B.C. is bracing for more storms to hit the province while crews are still working on critical repairs in areas hit by the previous storm.
The first of three new atmospheric rivers is forecast to arrive overnight Wednesday and into Thursday.
“Having several destructive storms in a row is not normal,” Deputy Premier Mike Farnworth said Wednesday.
He said the ground is already saturated and the damage caused by wildfires and droughts has only made the situation more difficult in some areas.
“It’s a monumental task,” Farnworth added.
Meanwhile, B.C. is heading back into a period of a parade of storms with very little break expected.
Global BC Meteorologist Kristi Gordon says these storms are on top of the 200-per-cent-plus above-average precipitation the province has seen in many areas already this fall.
This next series of storms could put November into record-breaking territory for rainfall as the first three are expected to be atmospheric rivers, Gordon said.
The first of the series will hit the coast late Wednesday with the heaviest precipitation for the South Coast expected Wednesday night through early Friday.
Crews are still working to repair and strengthen the dike on the Sumas Prairie where many people remain out of their homes and farms and where thousands of animals have died.
The military is now in Princeton helping to sandbag and protect the community from more flooding.
Meanwhile, conditions between Merritt and Spences Bridge “remain very dire” Farnworth said.
The timeline for when this route may reopen is not yet known.
The province has opened a new phone line for people to get information on the floods, including aid, road conditions and travel.
The toll-free phone number 1-833-376-2452 will be open seven days a week from 7:30 a.m. to 5 p.m.
Farnworth said donations for flood relief are also pouring in, supply lines are stabilizing and shortages of food and fuel are starting to ease in many areas.
In good news for drivers in the Fraser Valley, Transportation Minister Rob Fleming said the stretch of Highway 1 that has been closed for more than a week will likely reopen Thursday, providing the next storm doesn’t cause more flooding in the area.
CP Rail was able to resume operations Tuesday and CN Rail is hoping to resume operations on Thursday.
This will further get supply chains moving, Fleming said.
Meanwhile, the stretch of Highway 7, between Agassiz and Mission, remains open to essential traffic only and goods are beginning to move through that stretch.
The United States has also further relaxed permit requirements so truckers can use routes in northern Washington state to reconnect with B.C., Fleming said.

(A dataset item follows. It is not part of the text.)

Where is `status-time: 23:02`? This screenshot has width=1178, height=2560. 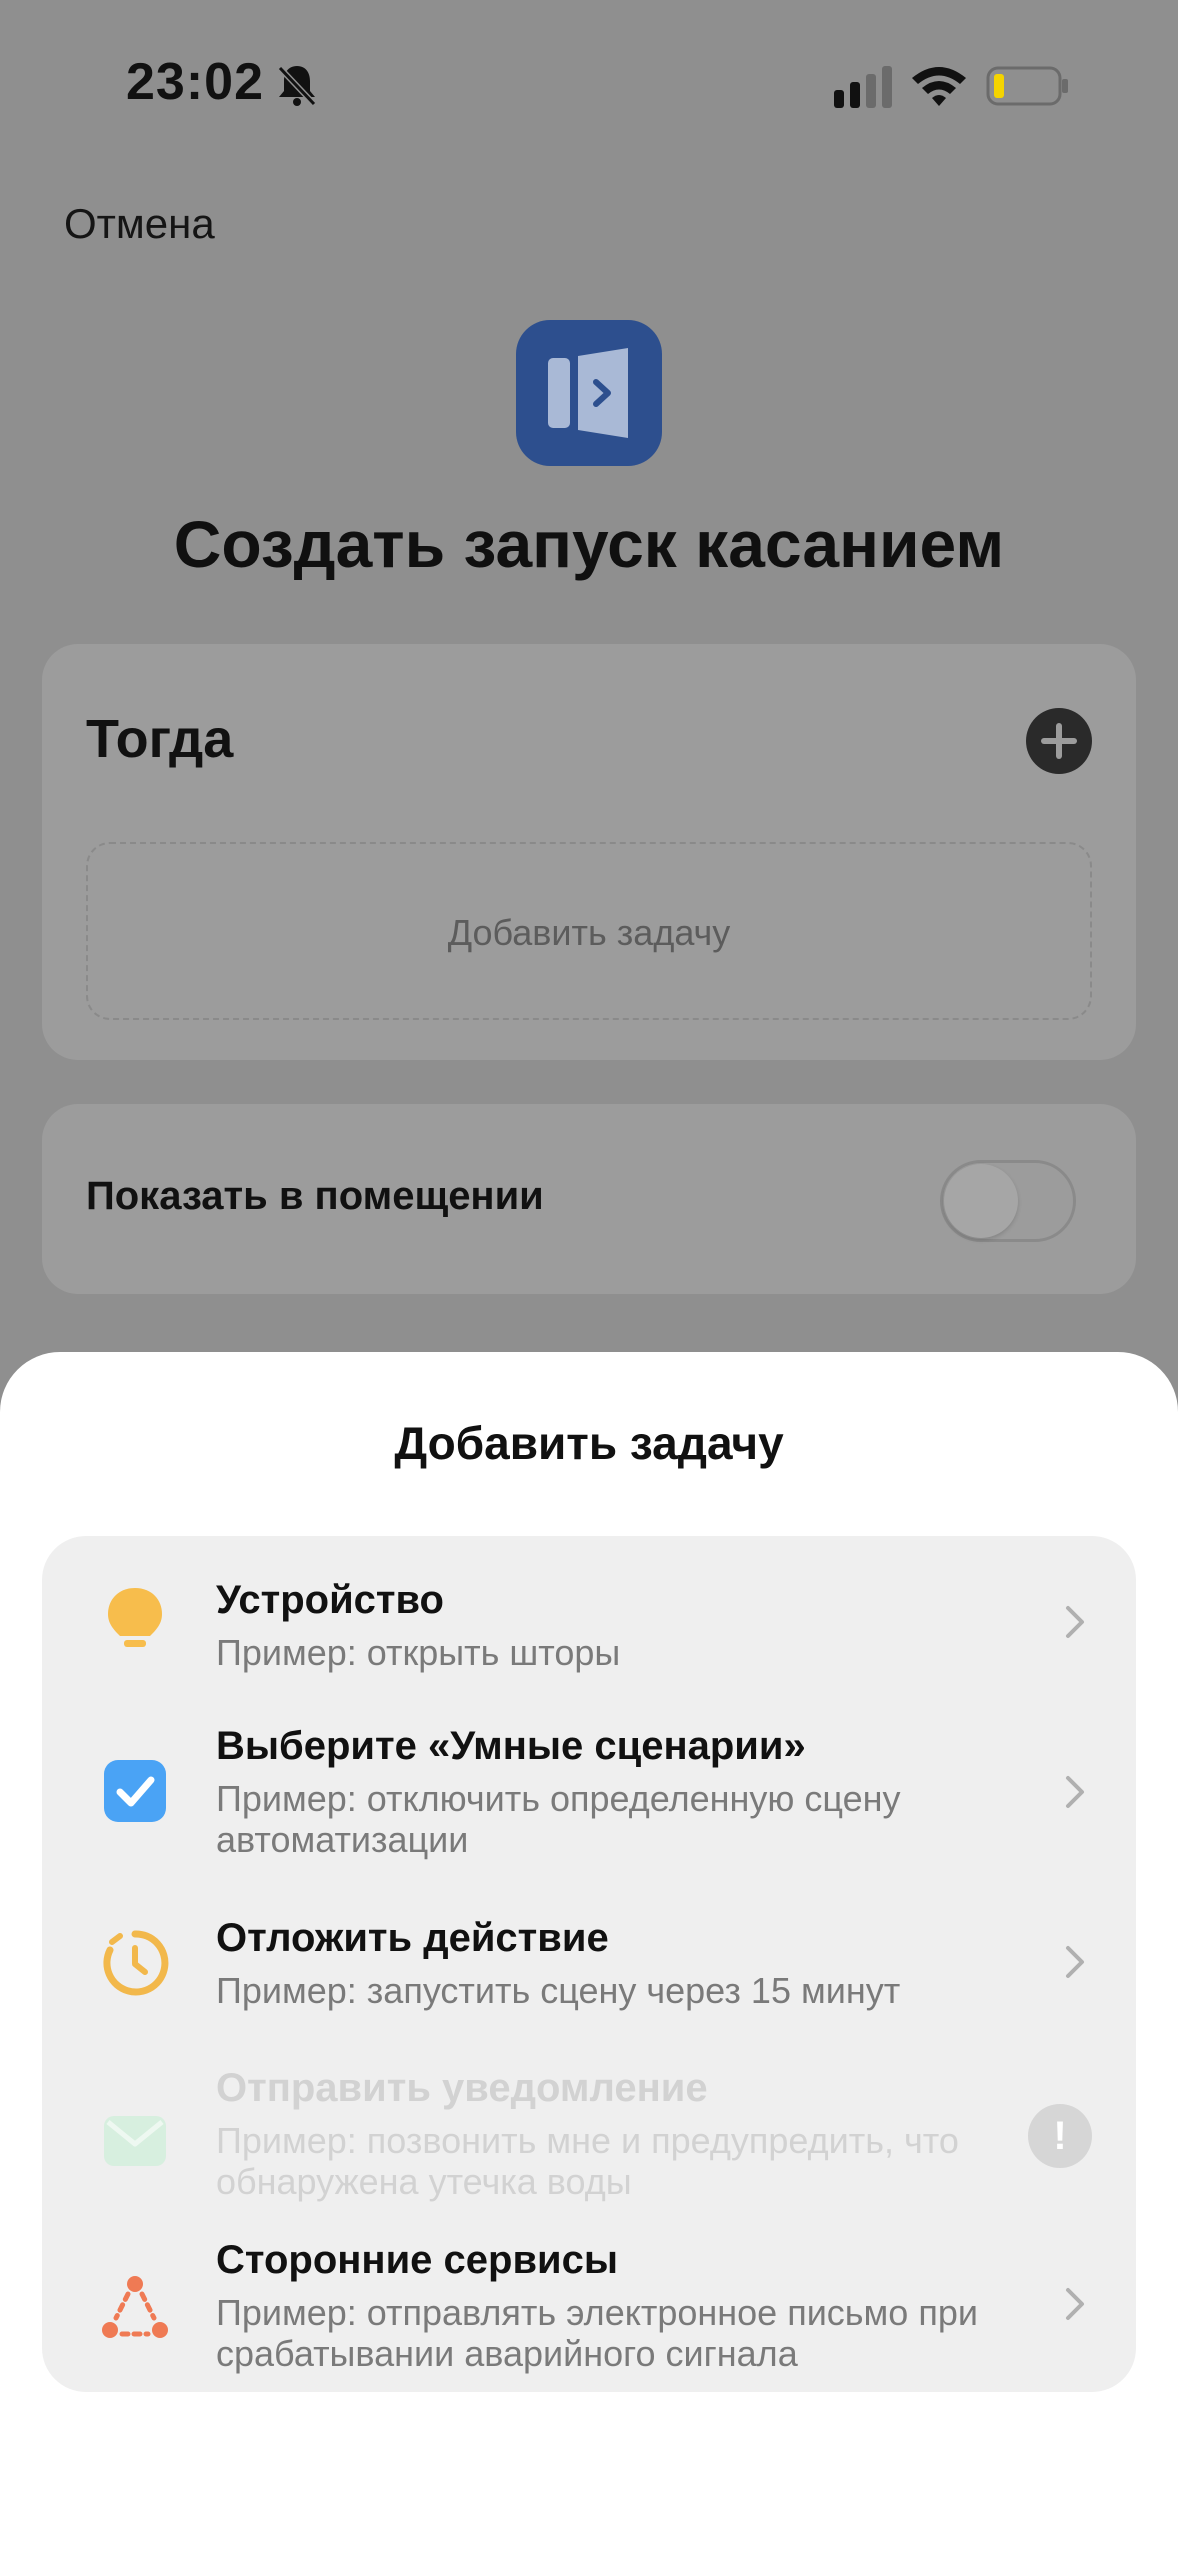 status-time: 23:02 is located at coordinates (195, 82).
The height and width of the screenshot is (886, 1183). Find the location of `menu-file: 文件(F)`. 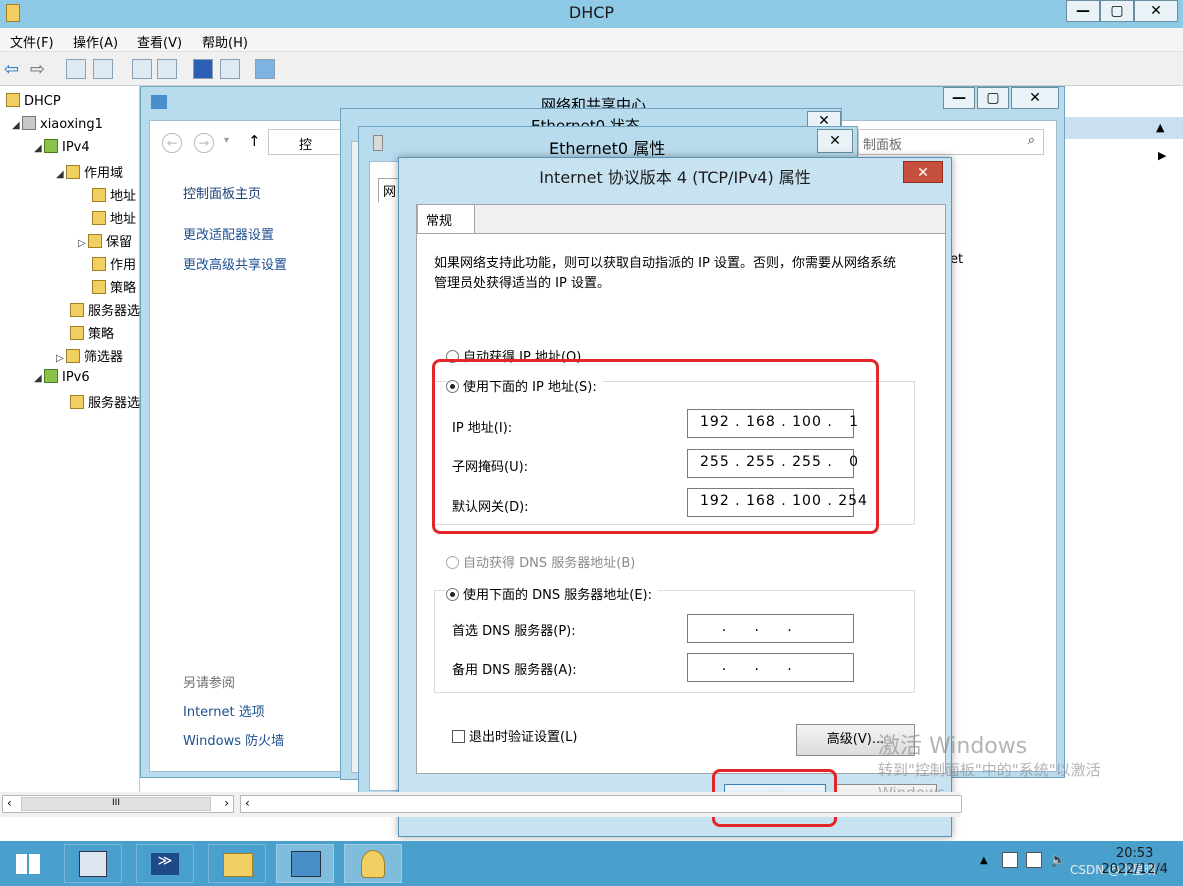

menu-file: 文件(F) is located at coordinates (32, 42).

Residents of flood-evacuated Merritt, B.C., were allowed to return to their community on Tuesday.
However, the return migration proved to be a trickle, with around 2,000 residents allowed to go home, and not a sudden rush.
“We’re excited to be home,” Merritt resident Tosha Illingworth told Global News, even though she wasn’t sure what she’d be returning to.
Merritt has a three-phase plan in allowing residents to return home, starting with those who still have electric, gas and internet services.
Minister of Indigenous Relations and Reconciliation Murray Rankin said Wednesday that the province has been in touch with many First Nations communities affected by the flooding, which has only added to the trauma of the last year.
He said he has spoken to many chiefs in the past few days who have shown enormous resilience and great leadership in the past week.
More support for First Nations communities affected by the flooding will be available, Rankin added, saying, “we need to streamline our processes to help people access supports more easily.”